Give the data again in full, exactly as written below.

::: EXERCISE INPUT

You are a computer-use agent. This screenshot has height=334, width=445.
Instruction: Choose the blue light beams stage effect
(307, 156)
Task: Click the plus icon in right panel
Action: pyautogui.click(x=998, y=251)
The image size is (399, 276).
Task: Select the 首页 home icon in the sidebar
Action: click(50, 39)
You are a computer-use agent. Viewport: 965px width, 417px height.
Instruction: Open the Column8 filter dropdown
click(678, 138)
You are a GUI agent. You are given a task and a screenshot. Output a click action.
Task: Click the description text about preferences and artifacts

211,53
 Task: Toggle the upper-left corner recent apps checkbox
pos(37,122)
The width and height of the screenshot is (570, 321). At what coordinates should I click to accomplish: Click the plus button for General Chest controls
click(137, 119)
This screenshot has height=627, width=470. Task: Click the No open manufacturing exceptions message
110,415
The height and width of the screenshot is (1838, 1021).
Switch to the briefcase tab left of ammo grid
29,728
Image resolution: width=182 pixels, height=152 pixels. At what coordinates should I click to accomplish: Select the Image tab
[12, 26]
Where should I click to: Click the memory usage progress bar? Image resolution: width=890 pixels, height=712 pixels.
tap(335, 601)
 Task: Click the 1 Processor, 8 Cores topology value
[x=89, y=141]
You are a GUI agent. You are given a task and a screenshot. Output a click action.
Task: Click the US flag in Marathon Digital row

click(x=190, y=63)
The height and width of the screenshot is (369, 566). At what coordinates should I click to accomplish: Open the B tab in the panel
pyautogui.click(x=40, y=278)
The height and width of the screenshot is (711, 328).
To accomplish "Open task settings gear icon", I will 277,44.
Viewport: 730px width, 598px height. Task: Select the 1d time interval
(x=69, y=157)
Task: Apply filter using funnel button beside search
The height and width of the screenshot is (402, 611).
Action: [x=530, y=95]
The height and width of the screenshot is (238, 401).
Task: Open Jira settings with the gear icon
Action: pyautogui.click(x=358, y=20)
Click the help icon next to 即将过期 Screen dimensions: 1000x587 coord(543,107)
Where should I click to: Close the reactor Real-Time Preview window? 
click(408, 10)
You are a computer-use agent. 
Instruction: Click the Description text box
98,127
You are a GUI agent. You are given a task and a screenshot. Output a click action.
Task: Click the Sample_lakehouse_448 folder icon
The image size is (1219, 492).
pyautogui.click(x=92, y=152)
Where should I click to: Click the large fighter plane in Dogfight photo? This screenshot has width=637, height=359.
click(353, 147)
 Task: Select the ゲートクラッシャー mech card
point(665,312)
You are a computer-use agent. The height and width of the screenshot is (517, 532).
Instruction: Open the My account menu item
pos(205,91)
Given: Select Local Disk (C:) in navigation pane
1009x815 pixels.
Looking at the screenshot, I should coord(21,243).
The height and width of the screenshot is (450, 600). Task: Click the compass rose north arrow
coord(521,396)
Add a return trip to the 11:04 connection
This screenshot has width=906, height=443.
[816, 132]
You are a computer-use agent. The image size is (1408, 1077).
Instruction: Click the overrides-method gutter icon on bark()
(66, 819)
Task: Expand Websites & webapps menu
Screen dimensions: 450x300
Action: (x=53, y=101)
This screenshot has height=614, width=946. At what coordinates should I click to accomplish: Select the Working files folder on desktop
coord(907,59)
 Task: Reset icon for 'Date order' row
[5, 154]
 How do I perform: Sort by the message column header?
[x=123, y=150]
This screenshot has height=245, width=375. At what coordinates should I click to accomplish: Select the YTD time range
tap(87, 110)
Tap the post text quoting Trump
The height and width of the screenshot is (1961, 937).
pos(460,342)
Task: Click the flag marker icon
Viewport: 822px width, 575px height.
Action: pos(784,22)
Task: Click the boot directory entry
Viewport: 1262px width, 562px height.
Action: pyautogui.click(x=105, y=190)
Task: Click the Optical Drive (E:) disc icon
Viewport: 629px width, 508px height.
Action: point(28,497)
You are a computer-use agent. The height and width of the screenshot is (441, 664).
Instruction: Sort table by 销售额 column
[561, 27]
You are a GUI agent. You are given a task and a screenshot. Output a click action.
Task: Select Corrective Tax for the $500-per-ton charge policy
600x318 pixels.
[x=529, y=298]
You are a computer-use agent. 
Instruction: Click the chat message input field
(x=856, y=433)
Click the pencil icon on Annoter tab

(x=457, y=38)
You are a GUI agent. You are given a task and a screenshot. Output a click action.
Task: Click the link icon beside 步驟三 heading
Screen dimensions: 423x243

::::::

OUTPUT FOR THIS TASK -
You are a computer-use agent. This screenshot has height=334, width=445.
Instruction: Choose the blue light beams stage effect
(307, 156)
Task: Click the plus icon in right panel
Action: pyautogui.click(x=998, y=251)
The image size is (399, 276).
Task: Select the 首页 home icon in the sidebar
Action: click(50, 39)
You are a computer-use agent. Viewport: 965px width, 417px height.
Instruction: Open the Column8 filter dropdown
click(678, 138)
You are a GUI agent. You are given a task and a screenshot. Output a click action.
Task: Click the description text about preferences and artifacts

211,53
 Task: Toggle the upper-left corner recent apps checkbox
pos(37,122)
The width and height of the screenshot is (570, 321). At what coordinates should I click to accomplish: Click the plus button for General Chest controls
click(137, 119)
This screenshot has height=627, width=470. Task: Click the No open manufacturing exceptions message
110,415
The height and width of the screenshot is (1838, 1021).
Switch to the briefcase tab left of ammo grid
29,728
Image resolution: width=182 pixels, height=152 pixels. At what coordinates should I click to accomplish: Select the Image tab
[12, 26]
Where should I click to: Click the memory usage progress bar? Image resolution: width=890 pixels, height=712 pixels.
tap(335, 601)
 Task: Click the 1 Processor, 8 Cores topology value
[x=89, y=141]
You are a GUI agent. You are given a task and a screenshot. Output a click action.
Task: Click the US flag in Marathon Digital row

click(x=190, y=63)
The height and width of the screenshot is (369, 566). At what coordinates should I click to accomplish: Open the B tab in the panel
pyautogui.click(x=40, y=278)
The height and width of the screenshot is (711, 328).
To accomplish "Open task settings gear icon", I will 277,44.
Viewport: 730px width, 598px height. Task: Select the 1d time interval
(x=69, y=157)
Task: Apply filter using funnel button beside search
The height and width of the screenshot is (402, 611).
Action: [x=530, y=95]
The height and width of the screenshot is (238, 401).
Task: Open Jira settings with the gear icon
Action: pyautogui.click(x=358, y=20)
Click the help icon next to 即将过期 Screen dimensions: 1000x587 coord(543,107)
Where should I click to: Close the reactor Real-Time Preview window? 
click(408, 10)
You are a computer-use agent. 
Instruction: Click the Description text box
98,127
You are a GUI agent. You are given a task and a screenshot. Output a click action.
Task: Click the Sample_lakehouse_448 folder icon
The image size is (1219, 492).
pyautogui.click(x=92, y=152)
Where should I click to: Click the large fighter plane in Dogfight photo? This screenshot has width=637, height=359.
click(353, 147)
 Task: Select the ゲートクラッシャー mech card
point(665,312)
You are a computer-use agent. The height and width of the screenshot is (517, 532).
Instruction: Open the My account menu item
pos(205,91)
Given: Select Local Disk (C:) in navigation pane
1009x815 pixels.
Looking at the screenshot, I should coord(21,243).
The height and width of the screenshot is (450, 600). Task: Click the compass rose north arrow
coord(521,396)
Add a return trip to the 11:04 connection
This screenshot has width=906, height=443.
[816, 132]
You are a computer-use agent. The image size is (1408, 1077).
Instruction: Click the overrides-method gutter icon on bark()
(66, 819)
Task: Expand Websites & webapps menu
Screen dimensions: 450x300
Action: (x=53, y=101)
This screenshot has height=614, width=946. At what coordinates should I click to accomplish: Select the Working files folder on desktop
coord(907,59)
 Task: Reset icon for 'Date order' row
[5, 154]
 How do I perform: Sort by the message column header?
[x=123, y=150]
This screenshot has height=245, width=375. At what coordinates should I click to accomplish: Select the YTD time range
tap(87, 110)
Tap the post text quoting Trump
The height and width of the screenshot is (1961, 937).
pos(460,342)
Task: Click the flag marker icon
Viewport: 822px width, 575px height.
Action: pos(784,22)
Task: Click the boot directory entry
Viewport: 1262px width, 562px height.
Action: pyautogui.click(x=105, y=190)
Task: Click the Optical Drive (E:) disc icon
Viewport: 629px width, 508px height.
Action: point(28,497)
You are a computer-use agent. The height and width of the screenshot is (441, 664).
Instruction: Sort table by 销售额 column
[561, 27]
You are a GUI agent. You are given a task and a screenshot. Output a click action.
Task: Select Corrective Tax for the $500-per-ton charge policy
600x318 pixels.
[x=529, y=298]
You are a computer-use agent. 
Instruction: Click the chat message input field
(x=856, y=433)
Click the pencil icon on Annoter tab

(x=457, y=38)
You are a GUI agent. You are given a task and a screenshot. Output a click action.
Task: Click the link icon beside 步驟三 heading
Screen dimensions: 423x243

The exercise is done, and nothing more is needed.